“Wounded Rhymes” – Lykke Li

When I set about listening to Lykke Li’s new musical journey Wounded RhymesI thought it may be a faux pas to listen to it at night. I thought that it may contradict the whimsical musings of the understated, pixie warblings of the Swedish indie-pop princess. Instead, and to my great delight I was met with a darker, angstier Miss Li. 
On her first album she sang with the naivety of unexplored youth, of hearts that sang sweet because they’d yet to be broken and of summer nights doing the things that kids don’t regret, because they don’t know any better. Now it seems as though a new Lykke has emerged out of the steam of her last LP; and this one is world weary. This is particularly prevalent in the albums stand out (in my humble opinion) track ‘Love Out of Lust’. Over hazy synth and a steady beat we are commanded to ‘dance while we can’, and it seems as though instead of the childish musings that are expected from her previous recordings that now a more pensive and withdrawn woman is wanting to be heard.  
Don’t get me wrong, these tracks are still bouncy and fun, but not in the way that makes you want to stick glow in the dark stars to your roof and Edward Cullen’s picture in your locker.
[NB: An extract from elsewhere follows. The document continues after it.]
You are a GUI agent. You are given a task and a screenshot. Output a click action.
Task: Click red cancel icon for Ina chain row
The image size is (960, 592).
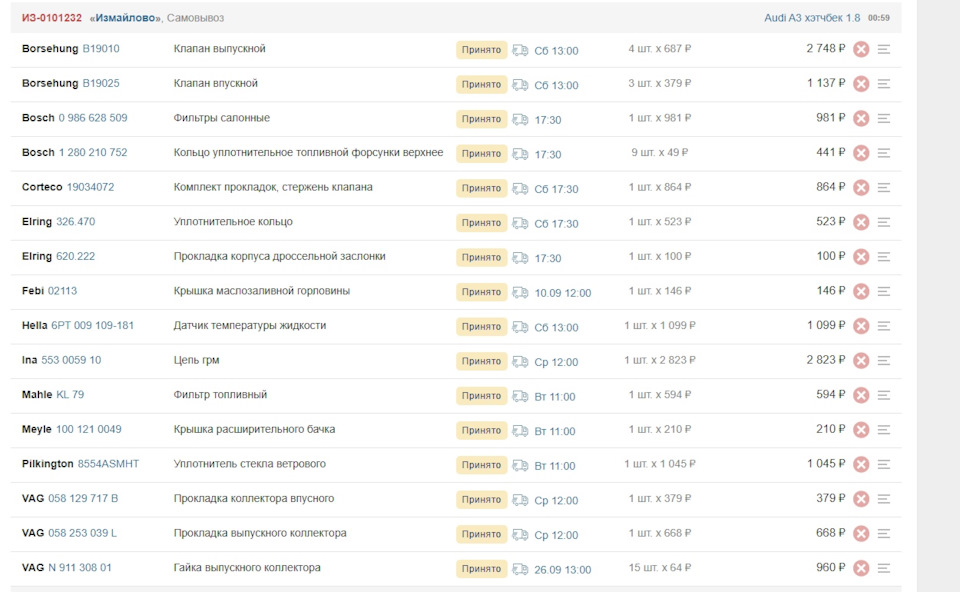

This is a Lykke who’s been listening to Iggy and The Pixies, this album makes you want to swap out the childhood knick knacks and start afresh. This is a coming of age album and it refreshing to hear something a bit more cynical out of this Swedish starlets lips. Especially on the track ‘Rich Kid Blues’, which goes about explaining that people with money are the only people with the ability to feel sad for themselves, as opposed to those without who are generally happy. And to prove that she is singing with a voice of experience and maturity she has changed her vocal style, almost channelling Stevie Knicks on the tracks epic closer ‘Silent My Song’. 
If her last album was fairy floss and unicorns, then this is coming from a place where those things exist, but only ironically, and only because nostalgia allows for moments of reflection. This album makes you homesick for the parts of growing up that hurt a little, but always felt fantastic.